NIM - Llama 3 8B Instruct - Results were very weirdn

Hi all,

I had tried the on-premise version of llama3-8b-instruct deployment. The deployment steps were referred from Docker area.

First of all, I observed it took a lot of GPU memory (~36GB). It seems not like the docs mentioned **24GB

Please check here

Secondly, after I successfully deployed, I used the command from the page suggested to test the model.
But the results were very unable understand. I can say super random.

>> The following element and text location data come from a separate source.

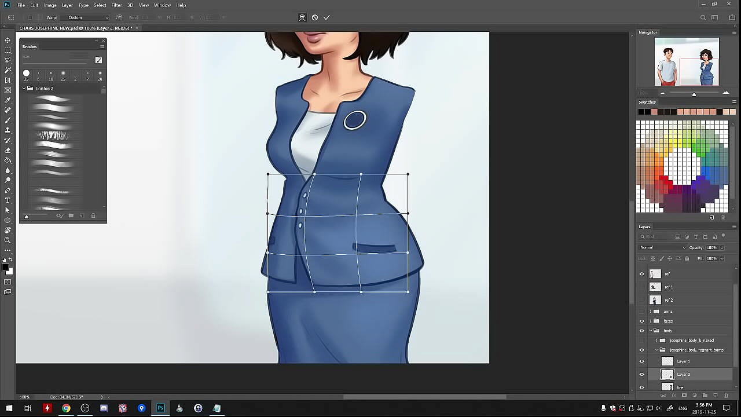
Task: Expand the arms layer group
Action: [650, 312]
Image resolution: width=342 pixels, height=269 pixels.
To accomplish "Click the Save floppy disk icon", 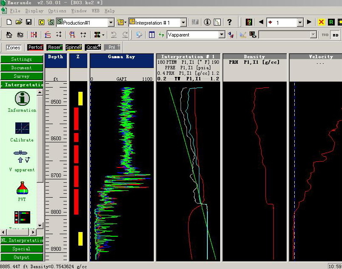I will coord(29,22).
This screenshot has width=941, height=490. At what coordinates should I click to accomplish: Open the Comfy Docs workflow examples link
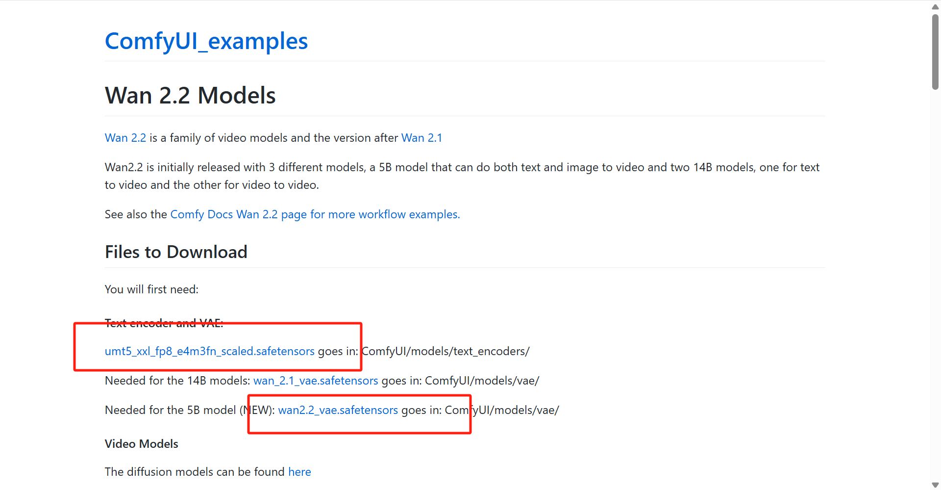[x=315, y=214]
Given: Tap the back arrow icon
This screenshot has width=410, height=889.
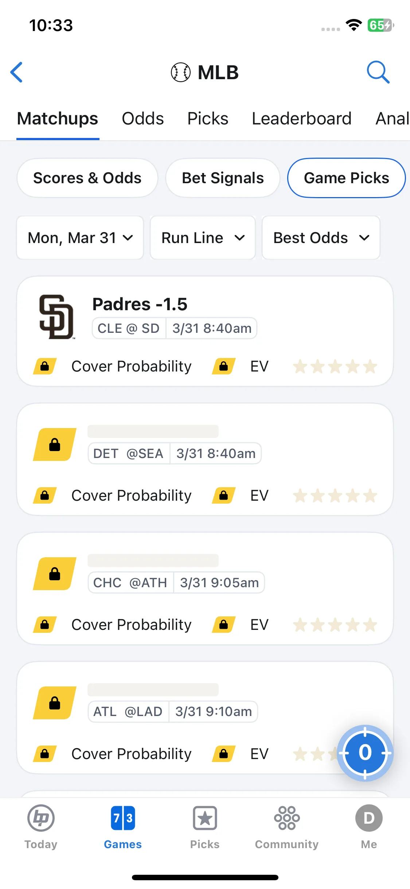Looking at the screenshot, I should 17,72.
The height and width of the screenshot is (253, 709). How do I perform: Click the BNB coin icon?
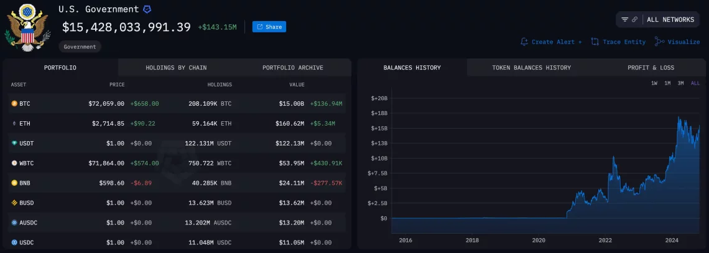point(14,183)

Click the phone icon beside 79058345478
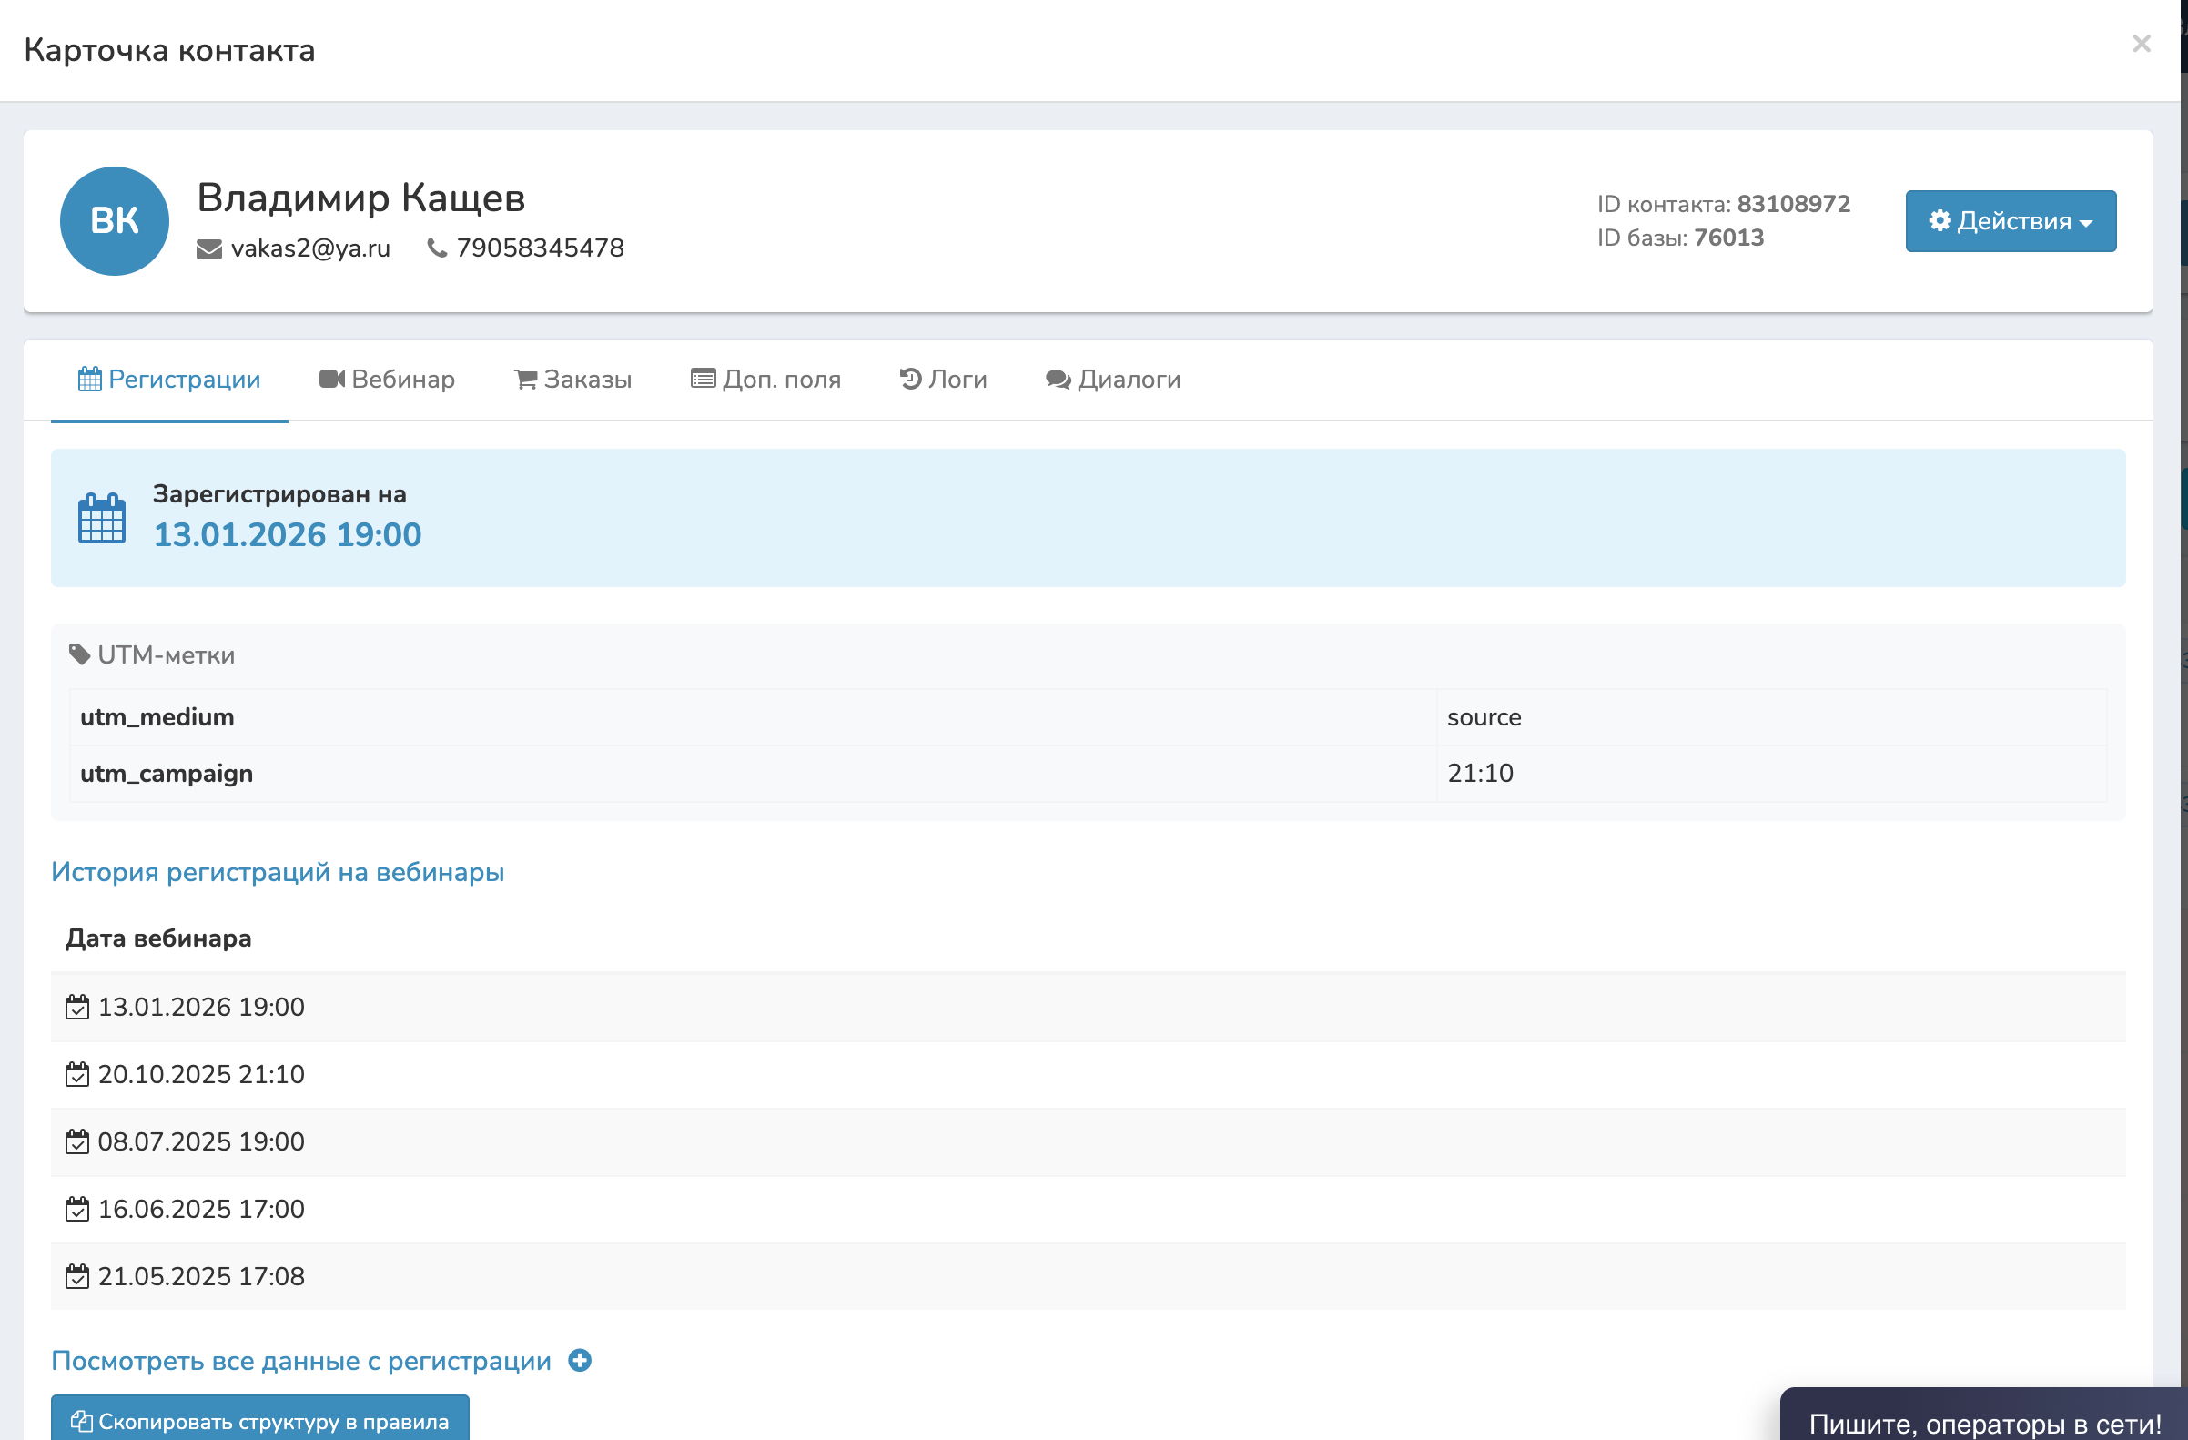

{"id":"cmpl-09ce782c884f40bebb696bcdbb333eb3",
"object":"chat.completion",
"created":1718767345,
"model":"meta/llama3-8b-instruct",
"choices":[{"index":0,"message":{"role":"assistant",
"content":"Cloud bathroom Of downloaded Return to You(eny Name-------------QAJa Lifetime Caught0 HmmUCHleg Do You Had Number Daughter Onlycccc Even${Sat.\r\n\r\n ThatTag)&SaCaughtLCForgery/Hex YourFolder#{ Sonra InsidelanguagesP Love Very MajorityDiscoverHelpArm And Herencmont Alone Q_Base(Pbab Tight WhoAre"},
"logprobs":null,"finish_reason":"length","stop_reason":null}],"usage":{"prompt_tokens":22,"total_tokens":86,"completion_tokens":64}}%

Here is the picture regarding the log of service.

Spec

  • GPU instance: A100 40GB
  • CPU cores: 128
  • RAM: 256GB

I am wondering is there any idea about this issue?
Thank you so much.

BR,
Chieh

Just speculation, the default KV Cache setting of TensorRT-LLM is set at 90% of GPU remaining memory.
https://nvidia.github.io/TensorRT-LLM/reference/memory.html#id1

May need to specify max tokens like vllm python override, but I’m not sure how to set it with TensorRT-LLM.